> [WORK REQUIRED]: The lines you return must be all those in the data that hold the string "with".

___

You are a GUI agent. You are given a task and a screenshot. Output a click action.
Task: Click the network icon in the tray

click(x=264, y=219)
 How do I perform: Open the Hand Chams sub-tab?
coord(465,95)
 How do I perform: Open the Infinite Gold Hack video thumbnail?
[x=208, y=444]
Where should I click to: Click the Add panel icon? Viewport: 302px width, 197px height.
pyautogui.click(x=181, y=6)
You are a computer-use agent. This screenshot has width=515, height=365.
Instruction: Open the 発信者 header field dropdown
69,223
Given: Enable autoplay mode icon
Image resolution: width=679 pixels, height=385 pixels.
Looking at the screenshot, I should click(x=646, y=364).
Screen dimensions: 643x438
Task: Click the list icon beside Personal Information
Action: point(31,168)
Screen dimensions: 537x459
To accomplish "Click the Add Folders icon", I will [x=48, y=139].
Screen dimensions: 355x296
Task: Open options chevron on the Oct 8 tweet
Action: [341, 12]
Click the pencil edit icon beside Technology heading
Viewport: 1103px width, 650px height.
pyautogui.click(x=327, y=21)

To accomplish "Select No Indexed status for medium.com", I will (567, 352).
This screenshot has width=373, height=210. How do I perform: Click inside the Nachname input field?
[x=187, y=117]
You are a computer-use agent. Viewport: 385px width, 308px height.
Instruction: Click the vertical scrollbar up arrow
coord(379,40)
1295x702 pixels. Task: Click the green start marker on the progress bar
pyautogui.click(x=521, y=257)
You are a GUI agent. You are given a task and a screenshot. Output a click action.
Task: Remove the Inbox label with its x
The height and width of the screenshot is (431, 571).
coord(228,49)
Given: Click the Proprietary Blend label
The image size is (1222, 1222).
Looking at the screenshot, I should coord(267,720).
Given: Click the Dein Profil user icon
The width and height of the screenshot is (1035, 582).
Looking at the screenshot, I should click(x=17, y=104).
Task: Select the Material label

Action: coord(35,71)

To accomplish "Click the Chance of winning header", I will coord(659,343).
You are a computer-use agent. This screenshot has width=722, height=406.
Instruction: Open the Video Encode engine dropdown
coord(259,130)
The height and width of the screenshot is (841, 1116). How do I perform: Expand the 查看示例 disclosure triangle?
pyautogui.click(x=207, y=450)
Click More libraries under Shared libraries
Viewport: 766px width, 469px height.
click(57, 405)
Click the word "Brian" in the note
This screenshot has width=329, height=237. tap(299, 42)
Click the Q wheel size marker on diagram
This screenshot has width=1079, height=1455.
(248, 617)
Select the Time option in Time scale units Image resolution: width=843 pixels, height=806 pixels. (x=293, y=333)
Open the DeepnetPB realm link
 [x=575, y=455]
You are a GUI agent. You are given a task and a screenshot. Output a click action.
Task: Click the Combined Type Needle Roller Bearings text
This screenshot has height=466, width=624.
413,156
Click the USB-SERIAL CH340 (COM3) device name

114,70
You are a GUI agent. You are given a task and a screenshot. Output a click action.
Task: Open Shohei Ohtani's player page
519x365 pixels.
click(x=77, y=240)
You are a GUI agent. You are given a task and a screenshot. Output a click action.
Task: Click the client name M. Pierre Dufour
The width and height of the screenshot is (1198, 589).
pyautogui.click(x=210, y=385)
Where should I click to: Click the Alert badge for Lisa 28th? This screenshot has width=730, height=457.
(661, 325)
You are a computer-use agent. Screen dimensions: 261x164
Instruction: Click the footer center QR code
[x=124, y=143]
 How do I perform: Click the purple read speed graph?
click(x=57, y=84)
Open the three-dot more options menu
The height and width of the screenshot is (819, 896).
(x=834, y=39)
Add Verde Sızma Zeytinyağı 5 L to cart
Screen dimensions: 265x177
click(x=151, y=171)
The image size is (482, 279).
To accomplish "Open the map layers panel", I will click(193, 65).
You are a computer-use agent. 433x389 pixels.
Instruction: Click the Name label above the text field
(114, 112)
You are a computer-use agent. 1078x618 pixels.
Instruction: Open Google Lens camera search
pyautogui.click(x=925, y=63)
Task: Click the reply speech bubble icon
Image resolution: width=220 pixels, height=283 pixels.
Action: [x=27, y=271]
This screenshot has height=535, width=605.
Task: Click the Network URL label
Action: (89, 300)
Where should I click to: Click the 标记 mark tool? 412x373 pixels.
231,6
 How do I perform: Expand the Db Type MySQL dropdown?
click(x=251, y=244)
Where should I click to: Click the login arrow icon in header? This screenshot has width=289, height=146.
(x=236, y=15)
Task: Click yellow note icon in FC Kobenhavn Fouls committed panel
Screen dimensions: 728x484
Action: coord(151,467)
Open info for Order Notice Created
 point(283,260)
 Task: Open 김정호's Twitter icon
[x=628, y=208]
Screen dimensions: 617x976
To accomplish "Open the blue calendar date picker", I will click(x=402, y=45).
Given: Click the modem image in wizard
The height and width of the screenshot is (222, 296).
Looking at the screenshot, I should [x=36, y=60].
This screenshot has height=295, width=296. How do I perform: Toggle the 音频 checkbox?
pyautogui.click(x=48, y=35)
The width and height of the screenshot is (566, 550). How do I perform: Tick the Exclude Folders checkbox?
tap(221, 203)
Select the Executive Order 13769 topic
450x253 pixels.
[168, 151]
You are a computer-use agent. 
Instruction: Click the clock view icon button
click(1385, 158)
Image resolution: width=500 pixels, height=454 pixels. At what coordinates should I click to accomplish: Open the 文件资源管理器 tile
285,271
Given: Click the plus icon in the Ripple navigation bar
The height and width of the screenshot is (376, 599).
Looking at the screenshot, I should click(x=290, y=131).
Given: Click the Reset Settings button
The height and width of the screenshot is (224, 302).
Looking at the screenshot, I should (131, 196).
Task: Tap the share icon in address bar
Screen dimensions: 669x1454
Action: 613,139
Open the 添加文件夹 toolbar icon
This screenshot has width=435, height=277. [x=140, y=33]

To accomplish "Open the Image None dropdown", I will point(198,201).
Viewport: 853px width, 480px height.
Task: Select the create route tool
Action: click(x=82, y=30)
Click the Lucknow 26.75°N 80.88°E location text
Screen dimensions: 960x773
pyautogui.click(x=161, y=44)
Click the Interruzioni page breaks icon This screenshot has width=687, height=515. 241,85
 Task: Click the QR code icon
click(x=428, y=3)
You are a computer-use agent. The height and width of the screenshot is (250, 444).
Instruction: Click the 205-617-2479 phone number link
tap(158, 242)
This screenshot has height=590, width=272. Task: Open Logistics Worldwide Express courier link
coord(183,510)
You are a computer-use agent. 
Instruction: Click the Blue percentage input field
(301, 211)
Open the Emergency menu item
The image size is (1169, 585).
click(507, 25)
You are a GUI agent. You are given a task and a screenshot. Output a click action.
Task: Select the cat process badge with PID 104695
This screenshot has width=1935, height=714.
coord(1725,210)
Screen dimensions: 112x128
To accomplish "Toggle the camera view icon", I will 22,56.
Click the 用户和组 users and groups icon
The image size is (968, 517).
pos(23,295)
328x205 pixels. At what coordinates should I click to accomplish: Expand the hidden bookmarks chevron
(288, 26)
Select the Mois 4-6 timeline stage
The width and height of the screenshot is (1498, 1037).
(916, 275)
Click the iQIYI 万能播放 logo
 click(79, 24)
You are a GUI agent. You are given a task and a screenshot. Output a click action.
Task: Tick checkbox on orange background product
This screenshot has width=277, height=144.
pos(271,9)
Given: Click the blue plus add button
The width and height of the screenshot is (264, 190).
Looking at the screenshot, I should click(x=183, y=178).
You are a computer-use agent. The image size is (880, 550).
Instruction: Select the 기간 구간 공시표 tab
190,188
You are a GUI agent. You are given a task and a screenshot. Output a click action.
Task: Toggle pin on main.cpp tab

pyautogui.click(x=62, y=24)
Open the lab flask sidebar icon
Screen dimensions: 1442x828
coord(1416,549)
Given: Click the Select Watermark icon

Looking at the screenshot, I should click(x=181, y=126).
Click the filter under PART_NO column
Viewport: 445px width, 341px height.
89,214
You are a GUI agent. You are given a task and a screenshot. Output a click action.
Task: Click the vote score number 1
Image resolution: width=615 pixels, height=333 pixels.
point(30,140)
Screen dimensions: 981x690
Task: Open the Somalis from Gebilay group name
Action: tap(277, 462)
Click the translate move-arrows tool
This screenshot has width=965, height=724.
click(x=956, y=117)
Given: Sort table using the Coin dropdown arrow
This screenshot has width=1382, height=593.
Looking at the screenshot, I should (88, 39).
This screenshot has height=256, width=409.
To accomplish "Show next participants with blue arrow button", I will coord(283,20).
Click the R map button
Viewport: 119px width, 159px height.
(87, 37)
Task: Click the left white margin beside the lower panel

___

> [SOLUTION TO THIS PROBLEM]:
Task: Remove the Inbox label with its x
Task: Select the cat process badge with PID 104695
To accomplish "Show next participants with blue arrow button", I will coord(283,20).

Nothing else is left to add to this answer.